For the past two weeks, students could be seen navigating the University’s halls, grounds and stairways using white canes and wearing blindfolds. The immersive experience is part of the Department of Blindness and Low Vision Studies’ (BLVS) Orientation and Mobility (O&M) program.
While many of the classes are conducted in a distance, online format, or a blend of both-on and off-campus learning, these two weeks provide unique, hands-on training.
The training experience culminated in navigating the sidewalks of Philadelphia’s Chestnut Hill neighborhood on a hot and humid day in June. Students experienced the challenges outdoor, urban environments pose for those who are blind or have low vision firsthand. Before they began their exploration, they broke into small groups and discussed how the lighting and environment – including cracks in the sidewalk and protruding tree roots – can affect one’s ability to travel safely, while living with blindness or low vision.
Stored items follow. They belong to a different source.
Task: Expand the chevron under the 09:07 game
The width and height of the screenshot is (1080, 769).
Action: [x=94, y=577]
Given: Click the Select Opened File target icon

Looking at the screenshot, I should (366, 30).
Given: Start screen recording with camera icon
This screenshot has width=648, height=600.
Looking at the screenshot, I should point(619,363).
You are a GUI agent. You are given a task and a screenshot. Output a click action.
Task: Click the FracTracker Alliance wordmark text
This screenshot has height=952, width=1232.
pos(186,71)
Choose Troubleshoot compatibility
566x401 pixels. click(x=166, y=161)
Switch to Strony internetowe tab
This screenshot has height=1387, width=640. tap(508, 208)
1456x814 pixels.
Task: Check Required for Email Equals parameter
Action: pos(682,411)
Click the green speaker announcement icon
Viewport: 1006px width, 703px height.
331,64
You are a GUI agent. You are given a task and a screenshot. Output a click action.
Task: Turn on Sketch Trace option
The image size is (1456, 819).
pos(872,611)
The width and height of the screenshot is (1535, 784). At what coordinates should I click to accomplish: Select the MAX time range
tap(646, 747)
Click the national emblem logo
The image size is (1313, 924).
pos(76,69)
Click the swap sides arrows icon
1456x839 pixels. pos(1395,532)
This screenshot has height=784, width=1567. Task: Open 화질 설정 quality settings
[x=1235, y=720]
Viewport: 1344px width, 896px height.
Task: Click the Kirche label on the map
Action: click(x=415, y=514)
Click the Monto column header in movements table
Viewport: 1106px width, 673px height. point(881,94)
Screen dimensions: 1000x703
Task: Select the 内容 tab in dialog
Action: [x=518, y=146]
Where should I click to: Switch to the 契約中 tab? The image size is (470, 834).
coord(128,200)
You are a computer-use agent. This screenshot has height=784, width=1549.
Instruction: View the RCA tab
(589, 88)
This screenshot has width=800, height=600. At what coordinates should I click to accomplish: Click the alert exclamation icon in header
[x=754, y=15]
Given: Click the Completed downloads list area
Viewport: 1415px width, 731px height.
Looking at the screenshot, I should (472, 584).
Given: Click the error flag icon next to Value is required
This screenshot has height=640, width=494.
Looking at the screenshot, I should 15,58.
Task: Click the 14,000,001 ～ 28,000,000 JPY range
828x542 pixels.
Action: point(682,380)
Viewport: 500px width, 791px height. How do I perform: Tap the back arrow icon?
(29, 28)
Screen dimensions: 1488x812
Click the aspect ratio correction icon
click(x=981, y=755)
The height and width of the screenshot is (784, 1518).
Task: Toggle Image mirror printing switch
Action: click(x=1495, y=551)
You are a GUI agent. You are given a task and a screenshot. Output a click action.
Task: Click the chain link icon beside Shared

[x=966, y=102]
One by one, they donned their blindfolds and attempted to navigate the uneven pavement under the guidance of instructors Jamie Maffit, MS, COMS, CLVT, coordinator of the O&M program, and John Ford, MA, adjunct professor. Gently guiding their white canes back and forth across the sidewalk, they discussed the various obstacles they encountered and determined a plan of action using the skills and theories they’ve learned about to safely travel down the busy city block.
The goal of the hands-on lessons is to merge classroom work with real world experiences. By stepping into the shoes of a blind individual, the students can understand both some of the challenges their clients face and which strategies to utilize when working with clients.
According to Ms. Maffit, the experience allows students to not only enhance their clinical skills, but it also provides a forum for them to connect with classmates and faculty.
“This is an opportunity for these distance-learning students to come on campus, deepen their relationship with faculty and among themselves, and be welcomed into the greater Salus community,” she said.